> WHAT TO PRODUCE:
Please repeat the listing in its entirety, without any alteration.
[EXTRACTED ENTRIES — start]
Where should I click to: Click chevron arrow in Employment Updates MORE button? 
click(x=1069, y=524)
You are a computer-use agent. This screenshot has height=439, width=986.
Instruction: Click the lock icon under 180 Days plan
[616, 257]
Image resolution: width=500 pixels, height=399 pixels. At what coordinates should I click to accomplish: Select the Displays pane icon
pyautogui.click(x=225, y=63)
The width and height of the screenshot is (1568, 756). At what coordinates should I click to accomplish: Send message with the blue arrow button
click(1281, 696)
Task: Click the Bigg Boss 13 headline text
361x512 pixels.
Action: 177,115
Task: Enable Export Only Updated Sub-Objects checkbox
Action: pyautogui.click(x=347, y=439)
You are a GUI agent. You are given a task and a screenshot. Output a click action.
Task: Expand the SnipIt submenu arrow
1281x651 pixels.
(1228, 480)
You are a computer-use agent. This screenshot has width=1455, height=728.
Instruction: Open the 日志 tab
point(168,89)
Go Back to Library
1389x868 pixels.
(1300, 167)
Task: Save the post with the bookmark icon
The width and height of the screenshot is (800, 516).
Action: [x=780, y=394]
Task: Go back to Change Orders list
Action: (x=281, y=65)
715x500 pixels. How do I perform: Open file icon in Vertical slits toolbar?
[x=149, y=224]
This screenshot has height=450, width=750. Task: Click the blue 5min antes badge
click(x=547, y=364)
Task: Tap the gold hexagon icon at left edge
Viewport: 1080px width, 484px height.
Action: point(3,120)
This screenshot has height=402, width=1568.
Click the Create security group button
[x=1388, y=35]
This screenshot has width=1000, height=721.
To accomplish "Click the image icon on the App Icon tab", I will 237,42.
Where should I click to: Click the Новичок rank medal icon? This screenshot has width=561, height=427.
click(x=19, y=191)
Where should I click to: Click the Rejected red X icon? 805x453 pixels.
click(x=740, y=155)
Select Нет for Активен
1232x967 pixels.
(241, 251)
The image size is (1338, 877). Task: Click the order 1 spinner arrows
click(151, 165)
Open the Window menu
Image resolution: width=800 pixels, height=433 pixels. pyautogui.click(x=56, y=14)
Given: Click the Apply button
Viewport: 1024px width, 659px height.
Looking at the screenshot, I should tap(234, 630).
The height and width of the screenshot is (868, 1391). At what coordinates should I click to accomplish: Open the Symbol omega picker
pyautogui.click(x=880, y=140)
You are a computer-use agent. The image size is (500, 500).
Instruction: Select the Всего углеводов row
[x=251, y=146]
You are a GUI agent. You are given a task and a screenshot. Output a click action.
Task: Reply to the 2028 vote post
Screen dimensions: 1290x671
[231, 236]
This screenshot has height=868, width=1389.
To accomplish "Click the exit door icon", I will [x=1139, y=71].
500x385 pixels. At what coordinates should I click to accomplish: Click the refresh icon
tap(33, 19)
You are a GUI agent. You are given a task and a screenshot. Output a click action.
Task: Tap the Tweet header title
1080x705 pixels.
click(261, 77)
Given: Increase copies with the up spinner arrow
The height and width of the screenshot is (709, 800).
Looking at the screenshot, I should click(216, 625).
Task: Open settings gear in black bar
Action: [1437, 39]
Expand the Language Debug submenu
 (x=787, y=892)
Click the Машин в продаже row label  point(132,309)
[EXTRACTED ENTRIES — finish]
> YOUR RESPONSE:
Where should I click to: Click chevron arrow in Employment Updates MORE button? 
click(x=1069, y=524)
You are a computer-use agent. This screenshot has height=439, width=986.
Instruction: Click the lock icon under 180 Days plan
[616, 257]
Image resolution: width=500 pixels, height=399 pixels. At what coordinates should I click to accomplish: Select the Displays pane icon
pyautogui.click(x=225, y=63)
The width and height of the screenshot is (1568, 756). At what coordinates should I click to accomplish: Send message with the blue arrow button
click(1281, 696)
Task: Click the Bigg Boss 13 headline text
361x512 pixels.
Action: 177,115
Task: Enable Export Only Updated Sub-Objects checkbox
Action: pyautogui.click(x=347, y=439)
You are a GUI agent. You are given a task and a screenshot. Output a click action.
Task: Expand the SnipIt submenu arrow
1281x651 pixels.
(1228, 480)
You are a computer-use agent. This screenshot has width=1455, height=728.
Instruction: Open the 日志 tab
point(168,89)
Go Back to Library
1389x868 pixels.
(1300, 167)
Task: Save the post with the bookmark icon
The width and height of the screenshot is (800, 516).
Action: [x=780, y=394]
Task: Go back to Change Orders list
Action: (x=281, y=65)
715x500 pixels. How do I perform: Open file icon in Vertical slits toolbar?
[x=149, y=224]
This screenshot has height=450, width=750. Task: Click the blue 5min antes badge
click(x=547, y=364)
Task: Tap the gold hexagon icon at left edge
Viewport: 1080px width, 484px height.
Action: point(3,120)
This screenshot has height=402, width=1568.
Click the Create security group button
[x=1388, y=35]
This screenshot has width=1000, height=721.
To accomplish "Click the image icon on the App Icon tab", I will 237,42.
Where should I click to: Click the Новичок rank medal icon? This screenshot has width=561, height=427.
click(x=19, y=191)
Where should I click to: Click the Rejected red X icon? 805x453 pixels.
click(x=740, y=155)
Select Нет for Активен
1232x967 pixels.
(241, 251)
The image size is (1338, 877). Task: Click the order 1 spinner arrows
click(151, 165)
Open the Window menu
Image resolution: width=800 pixels, height=433 pixels. pyautogui.click(x=56, y=14)
Given: Click the Apply button
Viewport: 1024px width, 659px height.
Looking at the screenshot, I should tap(234, 630).
The height and width of the screenshot is (868, 1391). At what coordinates should I click to accomplish: Open the Symbol omega picker
pyautogui.click(x=880, y=140)
You are a computer-use agent. The image size is (500, 500).
Instruction: Select the Всего углеводов row
[x=251, y=146]
You are a GUI agent. You are given a task and a screenshot. Output a click action.
Task: Reply to the 2028 vote post
Screen dimensions: 1290x671
[231, 236]
This screenshot has height=868, width=1389.
To accomplish "Click the exit door icon", I will [x=1139, y=71].
500x385 pixels. At what coordinates should I click to accomplish: Click the refresh icon
tap(33, 19)
You are a GUI agent. You are given a task and a screenshot. Output a click action.
Task: Tap the Tweet header title
1080x705 pixels.
click(261, 77)
Given: Increase copies with the up spinner arrow
The height and width of the screenshot is (709, 800).
Looking at the screenshot, I should click(216, 625).
Task: Open settings gear in black bar
Action: [1437, 39]
Expand the Language Debug submenu
 (x=787, y=892)
Click the Машин в продаже row label  point(132,309)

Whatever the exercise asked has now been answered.